Similar skewness is also shown in 03-xx-02. If the load can be balanced among the fragments, it may speed up the query a little bit.

On the other hand, the 10min query time is not that much off the line, considering that you have only 3 nodes and each node is with only 7 HDDs. I did a similar run of the query on my
cluster (10 nodes each with 32 cores and 23 HDDs), For 03-xx-02 and 03-xx-06, the process time per record is about the same as what you got, even though the total query time is much short due to it is on much bigger system.

Another note: for your test, disk IO is about ~24MB/s/HDD (150GB/300s/21HDD), which is about the IO limit if there are a lot small IOs (what is the chuck size of your HDFS?)

Hope this helps, let me know If you have any further questions.

Thanks,
Dechang

On Mon, May 23, 2016 at 7:28 PM, Yijie Shen <henry.yijieshen@gmail.com <ma...@gmail.com>> wrote:
Hi Dechang, Thanks for your reply.

I've changed the parallelism of each node from 17 to 24 but no performance improvements seen.
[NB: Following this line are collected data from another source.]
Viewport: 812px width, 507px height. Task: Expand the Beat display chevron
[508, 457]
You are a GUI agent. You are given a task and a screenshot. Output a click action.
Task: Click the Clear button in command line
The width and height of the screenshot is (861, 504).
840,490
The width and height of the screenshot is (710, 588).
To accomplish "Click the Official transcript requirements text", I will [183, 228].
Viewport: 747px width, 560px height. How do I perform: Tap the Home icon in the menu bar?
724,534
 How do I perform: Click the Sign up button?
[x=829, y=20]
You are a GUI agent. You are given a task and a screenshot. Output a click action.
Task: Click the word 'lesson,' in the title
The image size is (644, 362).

The 1516 files are distributed in HDFS constitute 3 datanodes, same 3 servers where I start DrillBits. For each datanode, 7 HDD is configured as dfs.datanode.data.dir.
The data was generated from TPCH dbgen tool and loaded into parquet format using Apache Spark, the file size are 101MB on average, no skew seen.

I've paste the `Full json profile` content and attached to this mail.

Thank you.

On Mon, May 23, 2016 at 11:12 PM, Dechang Gu <dgu@maprtech.com <ma...@maprtech.com>> wrote:
Hi Yijie,
This is Dechang at MapR. I work on Drill performance.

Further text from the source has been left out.